EXERCISE PROMPT ->
I would like every line of the records below that contains the word "Viewport" copied.

+ + +

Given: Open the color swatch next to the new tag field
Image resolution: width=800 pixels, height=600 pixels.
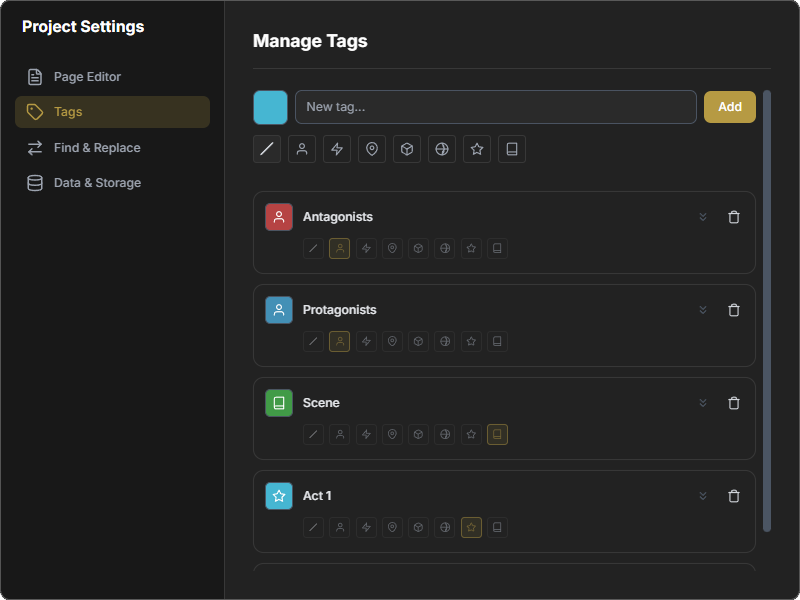Looking at the screenshot, I should (271, 106).
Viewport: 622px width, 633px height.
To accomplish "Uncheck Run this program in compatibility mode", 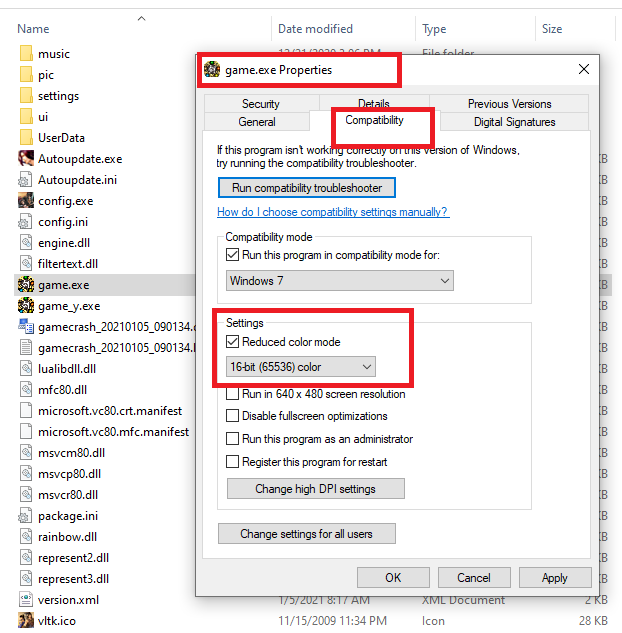I will tap(233, 255).
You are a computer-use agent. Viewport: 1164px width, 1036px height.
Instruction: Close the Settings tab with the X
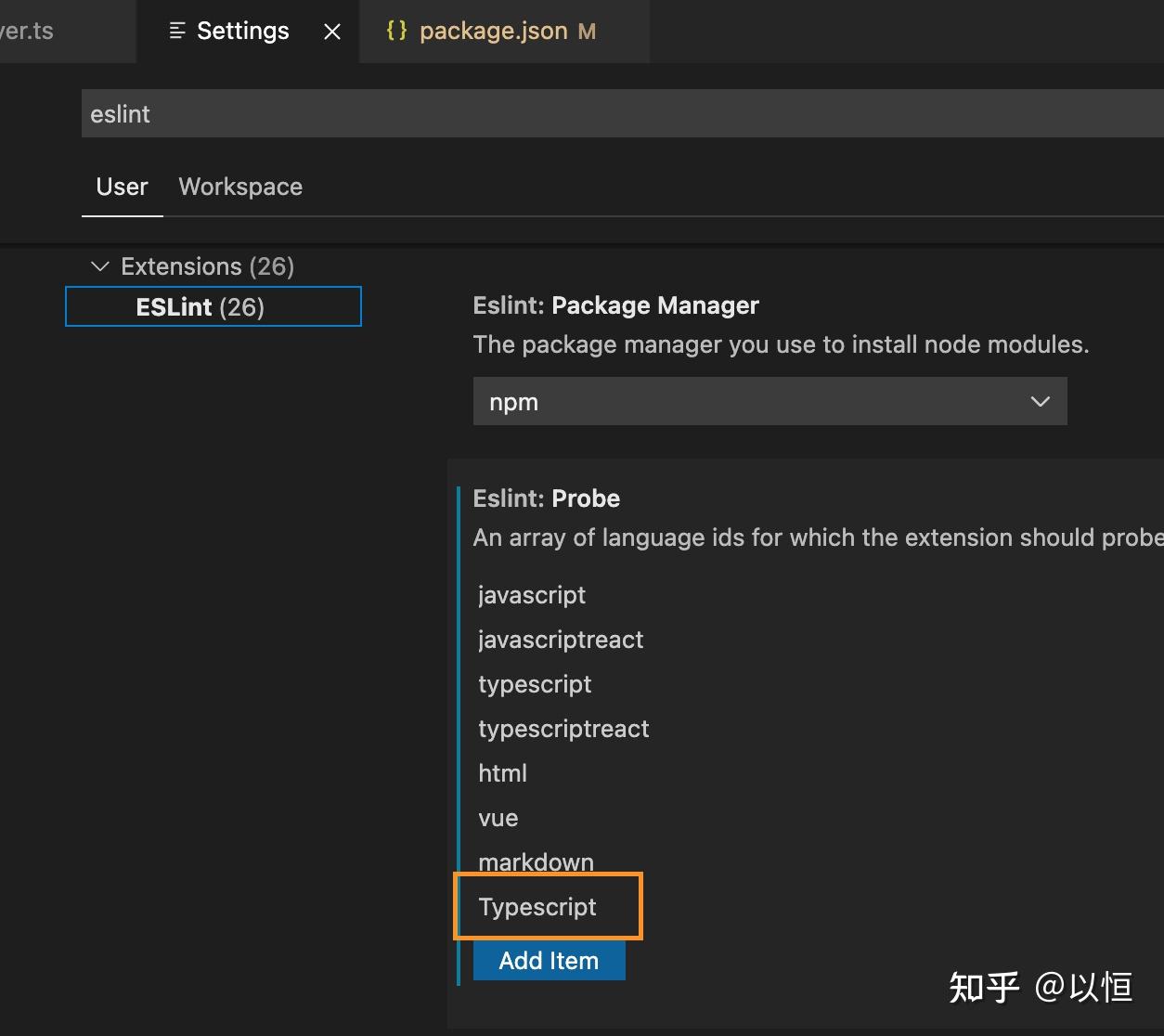pyautogui.click(x=331, y=31)
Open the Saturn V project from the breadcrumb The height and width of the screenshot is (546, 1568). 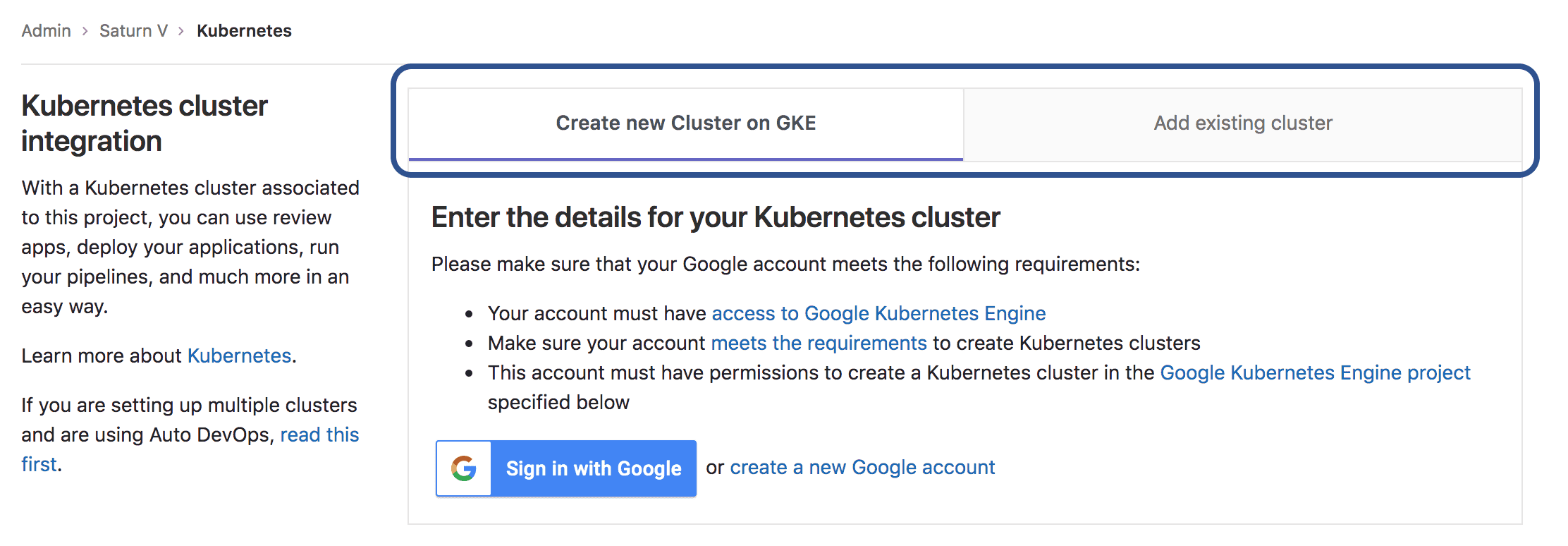(x=133, y=30)
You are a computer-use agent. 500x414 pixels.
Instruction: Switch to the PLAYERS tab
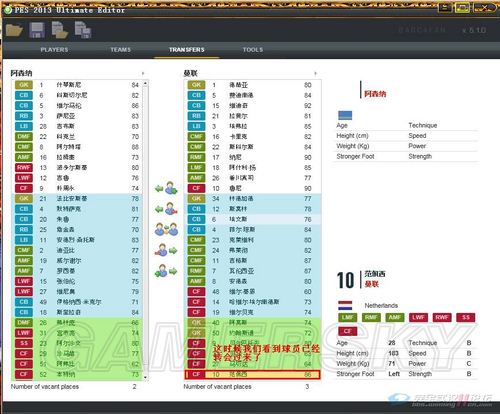pos(54,50)
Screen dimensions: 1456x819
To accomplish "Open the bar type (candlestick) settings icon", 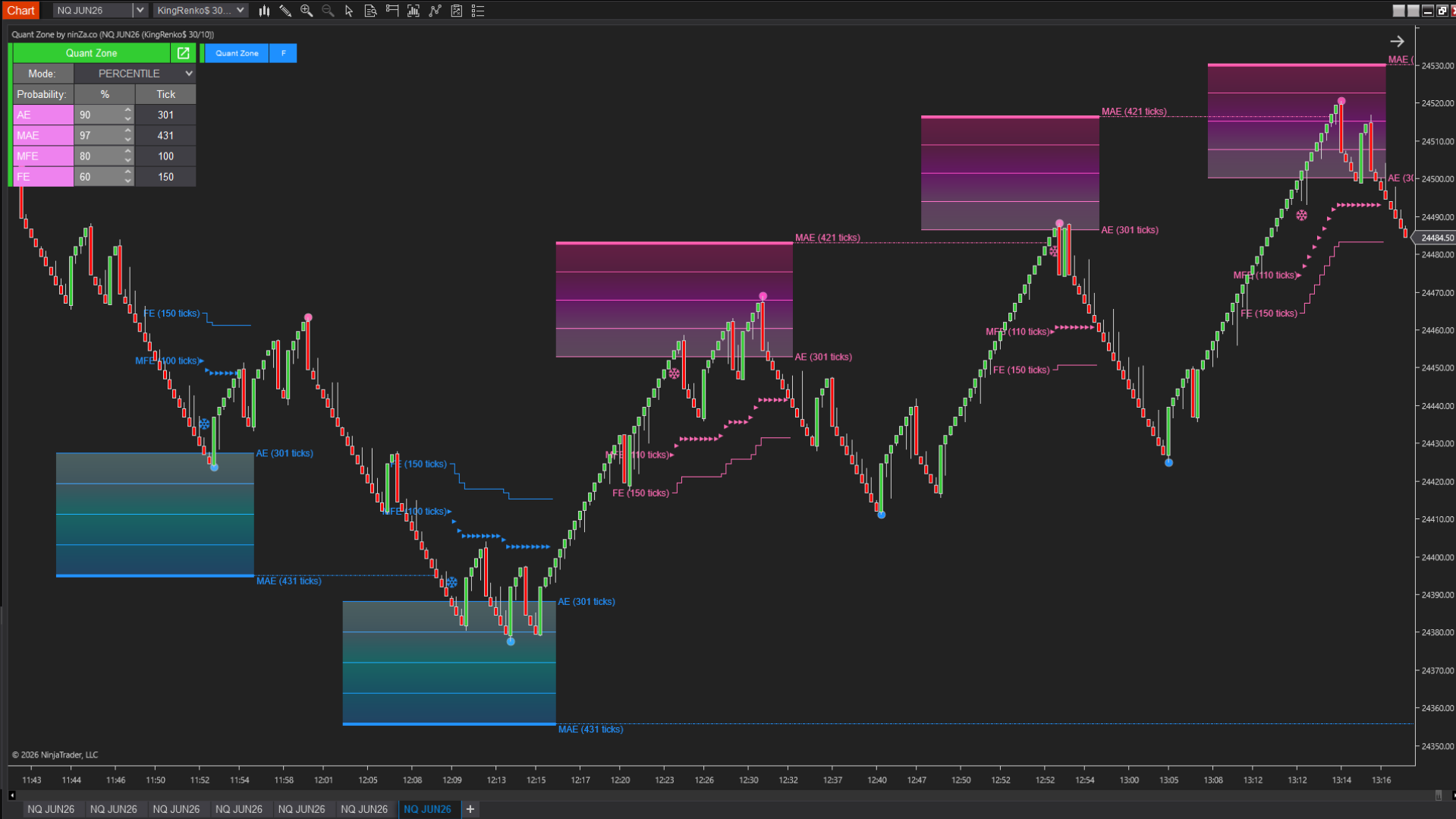I will tap(264, 11).
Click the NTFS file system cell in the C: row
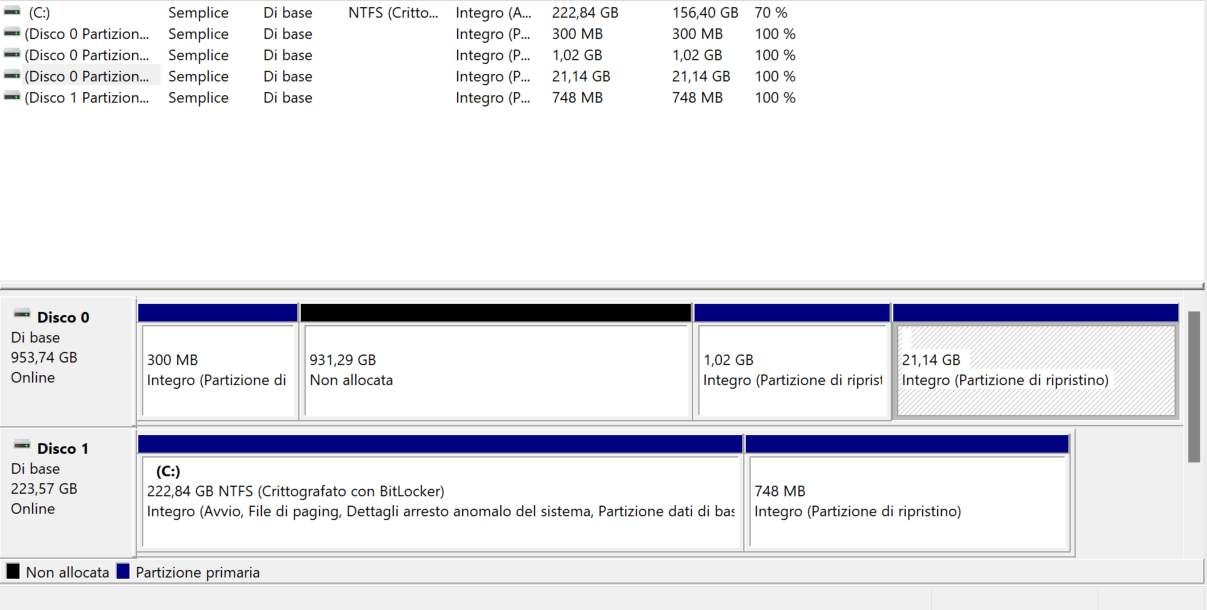The height and width of the screenshot is (610, 1207). [393, 13]
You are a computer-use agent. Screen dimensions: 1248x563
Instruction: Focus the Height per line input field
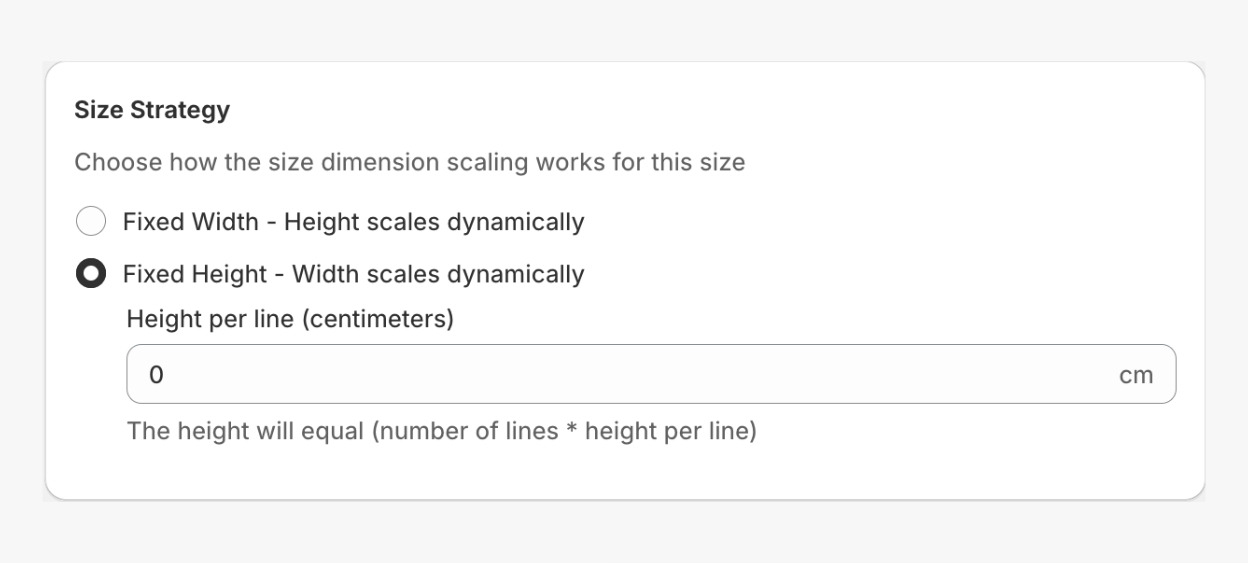[620, 375]
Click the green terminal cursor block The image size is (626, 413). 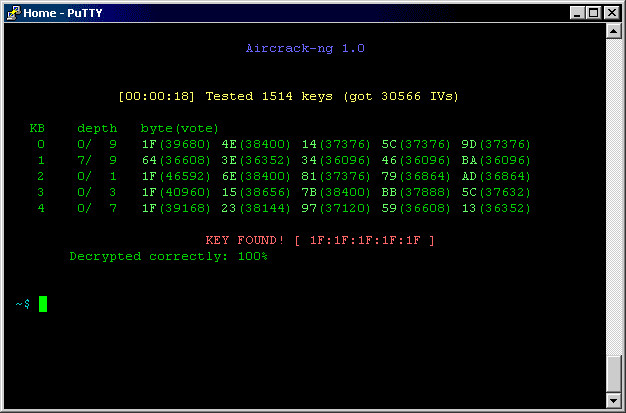43,304
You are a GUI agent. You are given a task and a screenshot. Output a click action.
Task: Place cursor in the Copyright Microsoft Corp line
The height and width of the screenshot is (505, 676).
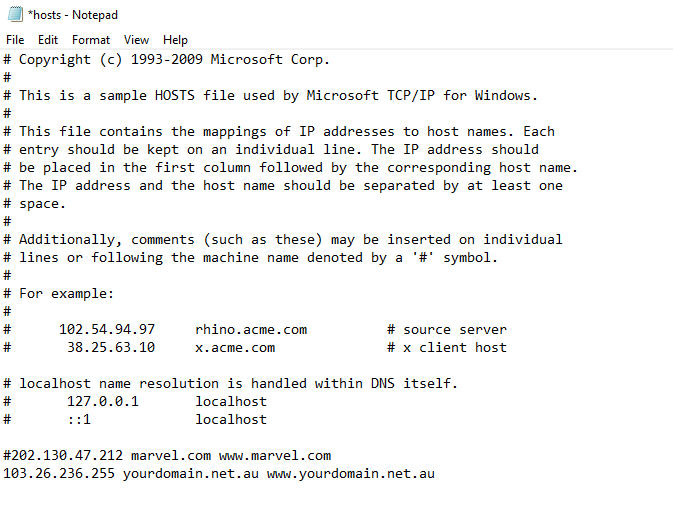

+ + +

RESPONSE AREA ->
Viewport: 622px width, 633px height.
You are a computer-use agent. Viewport: 1164px width, 1036px height.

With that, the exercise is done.